Troppe vite sono piene di persone, che pur stando insieme sono sole.
A chi mi vuole bene lascerò le mie tristezze e i miei pensieri. Mi dispiace, amici miei, vorrei donare a voi sorrisi e beni ma i beni non li ho mai avuti ed i sorrisi li ho perduti osservando il mondo.

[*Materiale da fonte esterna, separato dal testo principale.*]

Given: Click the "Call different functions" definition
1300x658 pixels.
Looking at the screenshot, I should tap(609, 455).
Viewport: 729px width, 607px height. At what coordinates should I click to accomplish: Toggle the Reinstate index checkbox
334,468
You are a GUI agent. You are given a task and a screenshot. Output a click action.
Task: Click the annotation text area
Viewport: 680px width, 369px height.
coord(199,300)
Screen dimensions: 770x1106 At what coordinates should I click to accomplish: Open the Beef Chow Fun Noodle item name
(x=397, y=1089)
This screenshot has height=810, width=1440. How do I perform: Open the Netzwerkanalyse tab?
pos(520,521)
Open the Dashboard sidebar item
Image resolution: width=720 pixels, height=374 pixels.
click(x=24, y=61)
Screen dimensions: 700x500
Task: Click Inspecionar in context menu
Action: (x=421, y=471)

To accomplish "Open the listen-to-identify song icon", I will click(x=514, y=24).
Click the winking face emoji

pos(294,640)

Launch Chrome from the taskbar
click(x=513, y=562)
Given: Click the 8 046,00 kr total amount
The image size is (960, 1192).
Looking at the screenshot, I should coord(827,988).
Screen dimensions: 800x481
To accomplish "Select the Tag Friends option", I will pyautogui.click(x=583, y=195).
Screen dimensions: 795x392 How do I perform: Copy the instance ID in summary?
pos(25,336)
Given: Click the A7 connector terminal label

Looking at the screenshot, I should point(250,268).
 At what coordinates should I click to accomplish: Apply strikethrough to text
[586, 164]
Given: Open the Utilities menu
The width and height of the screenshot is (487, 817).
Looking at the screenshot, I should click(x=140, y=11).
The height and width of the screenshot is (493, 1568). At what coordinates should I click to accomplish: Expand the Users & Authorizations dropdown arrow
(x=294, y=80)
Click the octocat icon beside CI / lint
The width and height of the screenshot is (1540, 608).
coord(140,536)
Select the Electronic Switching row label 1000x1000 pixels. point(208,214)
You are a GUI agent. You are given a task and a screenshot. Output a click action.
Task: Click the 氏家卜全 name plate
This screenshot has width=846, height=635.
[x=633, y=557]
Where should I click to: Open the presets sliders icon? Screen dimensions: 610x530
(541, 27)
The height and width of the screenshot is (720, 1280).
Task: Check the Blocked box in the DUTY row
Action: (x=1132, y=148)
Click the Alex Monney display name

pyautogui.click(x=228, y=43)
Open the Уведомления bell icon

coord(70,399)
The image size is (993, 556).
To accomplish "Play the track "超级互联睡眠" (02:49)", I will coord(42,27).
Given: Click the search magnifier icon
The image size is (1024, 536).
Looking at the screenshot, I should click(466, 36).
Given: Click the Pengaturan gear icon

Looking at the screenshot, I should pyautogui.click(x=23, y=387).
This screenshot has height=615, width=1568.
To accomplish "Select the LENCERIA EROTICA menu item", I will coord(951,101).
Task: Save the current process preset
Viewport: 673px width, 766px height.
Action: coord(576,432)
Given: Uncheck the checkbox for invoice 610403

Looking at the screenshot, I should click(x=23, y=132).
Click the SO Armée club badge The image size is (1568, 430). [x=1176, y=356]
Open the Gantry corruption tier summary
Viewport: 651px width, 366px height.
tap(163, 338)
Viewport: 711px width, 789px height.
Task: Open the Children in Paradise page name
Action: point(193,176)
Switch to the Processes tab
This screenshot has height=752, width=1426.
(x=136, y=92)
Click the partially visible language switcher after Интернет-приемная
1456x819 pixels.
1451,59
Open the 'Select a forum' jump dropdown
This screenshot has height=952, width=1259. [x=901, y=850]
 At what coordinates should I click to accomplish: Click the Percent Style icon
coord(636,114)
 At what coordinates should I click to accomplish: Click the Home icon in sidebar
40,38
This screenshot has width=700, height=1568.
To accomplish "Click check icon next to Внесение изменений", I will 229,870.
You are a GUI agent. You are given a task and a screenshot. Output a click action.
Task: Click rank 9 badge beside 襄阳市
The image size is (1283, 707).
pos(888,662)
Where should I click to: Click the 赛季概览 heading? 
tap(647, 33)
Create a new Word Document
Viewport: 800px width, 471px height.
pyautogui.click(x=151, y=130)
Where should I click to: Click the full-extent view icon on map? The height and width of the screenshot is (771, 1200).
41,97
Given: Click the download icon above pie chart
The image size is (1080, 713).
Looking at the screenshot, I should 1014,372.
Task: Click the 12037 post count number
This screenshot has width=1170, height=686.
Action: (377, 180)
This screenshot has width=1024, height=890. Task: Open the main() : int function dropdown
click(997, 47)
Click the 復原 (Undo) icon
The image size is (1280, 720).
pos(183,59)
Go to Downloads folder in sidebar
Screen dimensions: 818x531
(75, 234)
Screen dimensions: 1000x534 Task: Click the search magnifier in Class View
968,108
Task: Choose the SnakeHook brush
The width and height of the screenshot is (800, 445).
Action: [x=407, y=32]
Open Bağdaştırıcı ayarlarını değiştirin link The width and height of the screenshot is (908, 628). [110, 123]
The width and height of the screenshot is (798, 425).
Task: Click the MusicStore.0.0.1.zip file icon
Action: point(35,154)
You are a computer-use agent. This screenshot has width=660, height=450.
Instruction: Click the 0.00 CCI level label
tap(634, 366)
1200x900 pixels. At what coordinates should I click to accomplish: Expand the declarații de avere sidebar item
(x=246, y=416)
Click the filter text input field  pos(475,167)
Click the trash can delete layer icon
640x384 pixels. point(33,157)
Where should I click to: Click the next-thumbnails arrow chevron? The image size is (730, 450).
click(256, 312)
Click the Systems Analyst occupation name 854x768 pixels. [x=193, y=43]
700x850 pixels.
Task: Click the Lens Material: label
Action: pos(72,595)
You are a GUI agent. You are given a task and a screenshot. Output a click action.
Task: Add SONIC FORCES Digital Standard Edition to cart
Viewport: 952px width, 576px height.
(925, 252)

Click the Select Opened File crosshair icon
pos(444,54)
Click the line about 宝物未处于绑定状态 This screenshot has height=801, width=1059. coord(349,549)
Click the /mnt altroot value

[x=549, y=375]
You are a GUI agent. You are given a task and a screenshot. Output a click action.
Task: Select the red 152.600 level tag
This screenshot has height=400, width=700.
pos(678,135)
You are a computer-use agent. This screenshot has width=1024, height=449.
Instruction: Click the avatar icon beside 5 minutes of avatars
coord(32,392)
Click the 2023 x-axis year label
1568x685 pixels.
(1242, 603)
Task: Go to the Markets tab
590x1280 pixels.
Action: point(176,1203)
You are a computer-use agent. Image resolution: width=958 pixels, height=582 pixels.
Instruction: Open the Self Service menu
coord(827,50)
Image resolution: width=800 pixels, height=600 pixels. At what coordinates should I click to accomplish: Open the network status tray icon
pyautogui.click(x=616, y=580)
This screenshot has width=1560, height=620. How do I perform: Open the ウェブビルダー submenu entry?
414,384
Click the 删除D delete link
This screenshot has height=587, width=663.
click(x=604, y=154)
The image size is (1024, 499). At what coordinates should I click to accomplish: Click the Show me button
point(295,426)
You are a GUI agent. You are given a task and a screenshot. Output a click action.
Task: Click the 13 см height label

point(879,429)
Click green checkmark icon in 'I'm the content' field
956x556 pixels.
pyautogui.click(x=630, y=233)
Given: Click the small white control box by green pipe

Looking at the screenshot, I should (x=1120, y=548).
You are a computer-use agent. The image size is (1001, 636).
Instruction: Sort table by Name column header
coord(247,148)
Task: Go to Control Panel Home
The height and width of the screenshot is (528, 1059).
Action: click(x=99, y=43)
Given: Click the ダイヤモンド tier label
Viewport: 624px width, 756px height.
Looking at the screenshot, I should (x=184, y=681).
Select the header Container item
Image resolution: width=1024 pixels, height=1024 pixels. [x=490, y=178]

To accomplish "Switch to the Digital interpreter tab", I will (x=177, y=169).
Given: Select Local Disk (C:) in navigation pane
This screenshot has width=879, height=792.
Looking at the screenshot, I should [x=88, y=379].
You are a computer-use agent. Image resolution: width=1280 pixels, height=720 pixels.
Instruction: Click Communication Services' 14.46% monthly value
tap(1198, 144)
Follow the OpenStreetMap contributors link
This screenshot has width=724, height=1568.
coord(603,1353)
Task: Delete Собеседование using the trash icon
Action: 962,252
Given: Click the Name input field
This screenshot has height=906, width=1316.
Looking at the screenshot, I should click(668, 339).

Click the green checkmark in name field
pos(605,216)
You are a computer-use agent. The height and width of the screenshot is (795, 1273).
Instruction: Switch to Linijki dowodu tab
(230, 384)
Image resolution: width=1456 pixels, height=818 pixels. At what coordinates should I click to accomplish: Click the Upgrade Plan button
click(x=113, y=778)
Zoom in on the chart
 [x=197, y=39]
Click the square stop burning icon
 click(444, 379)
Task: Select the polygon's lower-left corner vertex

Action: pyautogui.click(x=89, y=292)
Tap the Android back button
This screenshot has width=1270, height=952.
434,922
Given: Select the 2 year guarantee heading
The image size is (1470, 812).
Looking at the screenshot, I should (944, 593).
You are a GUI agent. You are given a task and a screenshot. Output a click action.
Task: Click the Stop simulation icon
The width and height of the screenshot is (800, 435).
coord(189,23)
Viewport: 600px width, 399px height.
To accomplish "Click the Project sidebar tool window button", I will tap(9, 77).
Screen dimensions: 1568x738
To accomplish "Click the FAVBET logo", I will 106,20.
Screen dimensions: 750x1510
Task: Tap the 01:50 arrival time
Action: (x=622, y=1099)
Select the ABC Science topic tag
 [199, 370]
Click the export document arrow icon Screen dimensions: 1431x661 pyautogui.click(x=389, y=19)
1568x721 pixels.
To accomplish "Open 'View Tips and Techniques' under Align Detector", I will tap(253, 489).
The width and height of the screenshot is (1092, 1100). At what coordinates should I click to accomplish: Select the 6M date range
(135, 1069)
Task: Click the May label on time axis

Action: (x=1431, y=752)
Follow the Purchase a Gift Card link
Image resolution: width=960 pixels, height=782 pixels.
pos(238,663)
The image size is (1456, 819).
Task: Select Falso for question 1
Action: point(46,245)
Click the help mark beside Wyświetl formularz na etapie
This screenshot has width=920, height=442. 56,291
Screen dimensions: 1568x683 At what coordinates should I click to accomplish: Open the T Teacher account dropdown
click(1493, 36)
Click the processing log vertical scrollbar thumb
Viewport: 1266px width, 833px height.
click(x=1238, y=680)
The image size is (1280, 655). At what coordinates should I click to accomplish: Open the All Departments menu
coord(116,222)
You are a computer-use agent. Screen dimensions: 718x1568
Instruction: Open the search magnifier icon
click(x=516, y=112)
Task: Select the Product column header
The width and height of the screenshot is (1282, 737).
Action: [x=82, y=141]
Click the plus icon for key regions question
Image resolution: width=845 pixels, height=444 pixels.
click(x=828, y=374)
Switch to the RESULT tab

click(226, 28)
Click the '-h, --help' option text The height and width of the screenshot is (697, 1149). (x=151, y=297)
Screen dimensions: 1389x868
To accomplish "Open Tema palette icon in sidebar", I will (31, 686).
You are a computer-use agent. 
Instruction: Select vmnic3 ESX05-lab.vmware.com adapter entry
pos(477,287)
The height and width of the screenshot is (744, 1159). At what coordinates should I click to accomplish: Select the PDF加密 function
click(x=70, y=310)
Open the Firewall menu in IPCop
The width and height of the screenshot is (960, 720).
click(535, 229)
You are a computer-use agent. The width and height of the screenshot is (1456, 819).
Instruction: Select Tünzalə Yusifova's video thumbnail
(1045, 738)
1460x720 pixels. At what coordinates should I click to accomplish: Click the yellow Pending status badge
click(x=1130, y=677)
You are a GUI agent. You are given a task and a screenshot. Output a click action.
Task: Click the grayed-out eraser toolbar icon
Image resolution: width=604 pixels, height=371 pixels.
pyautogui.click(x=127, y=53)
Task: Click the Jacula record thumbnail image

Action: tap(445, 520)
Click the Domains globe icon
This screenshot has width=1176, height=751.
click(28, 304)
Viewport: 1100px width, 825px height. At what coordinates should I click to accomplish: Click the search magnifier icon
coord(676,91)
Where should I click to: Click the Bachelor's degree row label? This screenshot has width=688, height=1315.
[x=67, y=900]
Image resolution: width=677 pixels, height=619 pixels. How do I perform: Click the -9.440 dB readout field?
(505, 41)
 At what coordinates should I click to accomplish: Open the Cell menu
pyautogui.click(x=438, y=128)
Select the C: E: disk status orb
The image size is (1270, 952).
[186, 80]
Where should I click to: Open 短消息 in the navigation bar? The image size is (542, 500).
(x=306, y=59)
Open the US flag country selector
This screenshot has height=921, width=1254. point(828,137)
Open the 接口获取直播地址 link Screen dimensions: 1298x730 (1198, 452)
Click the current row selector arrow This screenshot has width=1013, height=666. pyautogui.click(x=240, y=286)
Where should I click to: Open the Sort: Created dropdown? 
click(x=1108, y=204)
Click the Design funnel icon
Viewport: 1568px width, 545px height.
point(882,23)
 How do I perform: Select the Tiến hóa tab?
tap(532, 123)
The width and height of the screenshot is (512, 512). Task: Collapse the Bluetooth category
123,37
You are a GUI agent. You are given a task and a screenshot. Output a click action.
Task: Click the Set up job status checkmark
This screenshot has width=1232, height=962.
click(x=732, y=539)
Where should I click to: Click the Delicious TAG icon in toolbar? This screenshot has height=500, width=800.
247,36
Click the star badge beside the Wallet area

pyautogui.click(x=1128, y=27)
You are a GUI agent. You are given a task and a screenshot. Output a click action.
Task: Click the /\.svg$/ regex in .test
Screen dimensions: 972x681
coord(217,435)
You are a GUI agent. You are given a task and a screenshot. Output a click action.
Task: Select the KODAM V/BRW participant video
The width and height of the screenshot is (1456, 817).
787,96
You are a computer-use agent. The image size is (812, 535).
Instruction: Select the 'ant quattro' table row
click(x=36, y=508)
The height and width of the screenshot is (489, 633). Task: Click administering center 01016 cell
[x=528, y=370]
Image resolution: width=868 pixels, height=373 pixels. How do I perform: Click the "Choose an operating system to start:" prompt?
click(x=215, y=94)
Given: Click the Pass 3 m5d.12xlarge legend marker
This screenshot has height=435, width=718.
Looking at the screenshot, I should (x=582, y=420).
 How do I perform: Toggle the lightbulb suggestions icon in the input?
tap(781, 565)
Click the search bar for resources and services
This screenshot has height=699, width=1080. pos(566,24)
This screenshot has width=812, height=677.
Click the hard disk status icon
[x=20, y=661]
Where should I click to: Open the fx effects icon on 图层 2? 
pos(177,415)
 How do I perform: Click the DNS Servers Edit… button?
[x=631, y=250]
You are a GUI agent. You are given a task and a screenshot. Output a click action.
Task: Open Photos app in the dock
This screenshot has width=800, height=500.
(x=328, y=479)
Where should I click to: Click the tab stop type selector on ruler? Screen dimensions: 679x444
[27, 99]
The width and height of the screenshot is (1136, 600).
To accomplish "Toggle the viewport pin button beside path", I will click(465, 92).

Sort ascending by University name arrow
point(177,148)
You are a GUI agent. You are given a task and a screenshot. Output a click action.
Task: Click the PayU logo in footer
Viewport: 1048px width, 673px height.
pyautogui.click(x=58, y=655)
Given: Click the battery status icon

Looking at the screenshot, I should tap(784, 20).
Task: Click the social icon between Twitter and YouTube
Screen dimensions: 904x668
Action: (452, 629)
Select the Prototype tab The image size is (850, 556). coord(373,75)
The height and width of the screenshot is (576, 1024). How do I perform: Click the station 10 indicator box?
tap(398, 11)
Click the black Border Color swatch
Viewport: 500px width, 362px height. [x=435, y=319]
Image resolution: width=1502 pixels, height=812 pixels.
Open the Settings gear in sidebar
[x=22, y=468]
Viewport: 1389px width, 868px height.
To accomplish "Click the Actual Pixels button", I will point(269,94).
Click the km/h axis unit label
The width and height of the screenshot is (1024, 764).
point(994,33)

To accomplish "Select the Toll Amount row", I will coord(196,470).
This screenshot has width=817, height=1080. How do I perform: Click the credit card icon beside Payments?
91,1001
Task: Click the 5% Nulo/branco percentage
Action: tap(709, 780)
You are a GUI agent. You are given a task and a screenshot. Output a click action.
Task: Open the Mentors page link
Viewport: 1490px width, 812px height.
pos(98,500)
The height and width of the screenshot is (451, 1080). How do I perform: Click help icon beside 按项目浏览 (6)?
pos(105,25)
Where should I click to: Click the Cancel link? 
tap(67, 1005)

La luce, quando si spegne, lo fa piano, senza rumore o clamore inesorabilmente tutto ciò che prima era visibile viene inghiottito dall’oscurità, ma il frangente di passaggio dura in realtà un eternità. E nel buio ti abbandoni, sicuro del fatto che non vieni visto… tanto la luce è spenta. La luce, quando si spegne, è capace di regalare ultimi attimi di qualcosa che rimarrà ben impressa ma per pochi secondi nella tua mente, come una fotografia destinata a cancellarsi da li a breve. E nel buio la mente si sente persa. La luce quando si spegne può lacerare il cuore, perché potrebbe portarti via la cosa più importante della tua vita, ma nel buio lei c’è ancora. La luce si spegne anche quando solo chiudo gli occhi, e ora la luce è spenta, e nel buio io vivo meglio.
Rieccomi, smarrito, con un turbine di pensieri, ripercorrere col pensiero le tappe della mia vita. A quale pro continuare, sono stanco, provato. Ho dato molto, in cambio solo briciole di vana speranza. L’orgoglio e qualche pia illusione mi hanno sostenuto. Ora solitudine e amarezza.
Era proprio quello che non volevo perdere… quei momenti felici.
Le persone più belle che potremmo incontrare nella vita spesso le sfioreremo soltanto senza mai aver la fortuna e a volte pure la consapevolezza di cosa abbiamo perso, e forse è proprio meglio non saperlo per non accrescere il rimpianto.
Sono invisibili, ma più dolorose, si insinuano nei ricordi rendendoli pungenti ti deprimono senza che nessuno ti veda, sono spine che trafiggono il cuore e ti portano indietro nel tempo: sono le cicatrici dell’anima!